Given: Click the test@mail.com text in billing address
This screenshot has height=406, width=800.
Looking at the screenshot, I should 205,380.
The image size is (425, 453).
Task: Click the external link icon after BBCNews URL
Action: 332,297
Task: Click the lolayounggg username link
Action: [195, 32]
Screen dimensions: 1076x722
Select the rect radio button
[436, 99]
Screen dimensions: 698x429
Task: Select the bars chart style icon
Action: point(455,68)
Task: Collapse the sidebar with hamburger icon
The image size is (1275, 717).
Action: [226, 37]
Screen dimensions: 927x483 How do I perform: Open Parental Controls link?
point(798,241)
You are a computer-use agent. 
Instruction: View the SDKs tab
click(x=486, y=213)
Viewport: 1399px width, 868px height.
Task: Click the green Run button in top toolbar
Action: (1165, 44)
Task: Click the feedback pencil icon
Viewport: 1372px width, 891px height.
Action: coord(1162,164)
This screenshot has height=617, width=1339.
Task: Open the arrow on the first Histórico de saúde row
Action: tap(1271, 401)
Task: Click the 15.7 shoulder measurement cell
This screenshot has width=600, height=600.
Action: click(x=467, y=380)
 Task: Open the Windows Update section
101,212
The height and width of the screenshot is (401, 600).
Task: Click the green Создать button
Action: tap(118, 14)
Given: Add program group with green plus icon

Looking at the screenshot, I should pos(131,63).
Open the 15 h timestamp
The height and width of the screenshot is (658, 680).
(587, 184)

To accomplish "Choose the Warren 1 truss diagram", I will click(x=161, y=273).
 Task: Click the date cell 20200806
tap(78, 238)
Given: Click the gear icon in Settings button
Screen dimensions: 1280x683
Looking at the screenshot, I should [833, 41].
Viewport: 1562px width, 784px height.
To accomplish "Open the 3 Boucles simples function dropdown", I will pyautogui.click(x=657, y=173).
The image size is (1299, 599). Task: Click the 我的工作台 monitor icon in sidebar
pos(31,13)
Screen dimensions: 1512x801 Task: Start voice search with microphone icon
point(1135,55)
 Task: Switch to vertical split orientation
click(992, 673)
++++++
From the line holding "Task: Click the 15.7" through the last line above, reproduce each line exactly and add nothing.

## Completed exercise:
Task: Click the 15.7 shoulder measurement cell
This screenshot has width=600, height=600.
Action: click(x=467, y=380)
 Task: Open the Windows Update section
101,212
The height and width of the screenshot is (401, 600).
Task: Click the green Создать button
Action: tap(118, 14)
Given: Add program group with green plus icon

Looking at the screenshot, I should pos(131,63).
Open the 15 h timestamp
The height and width of the screenshot is (658, 680).
(587, 184)

To accomplish "Choose the Warren 1 truss diagram", I will click(x=161, y=273).
 Task: Click the date cell 20200806
tap(78, 238)
Given: Click the gear icon in Settings button
Screen dimensions: 1280x683
Looking at the screenshot, I should [833, 41].
Viewport: 1562px width, 784px height.
To accomplish "Open the 3 Boucles simples function dropdown", I will pyautogui.click(x=657, y=173).
The image size is (1299, 599). Task: Click the 我的工作台 monitor icon in sidebar
pos(31,13)
Screen dimensions: 1512x801 Task: Start voice search with microphone icon
point(1135,55)
 Task: Switch to vertical split orientation
click(992, 673)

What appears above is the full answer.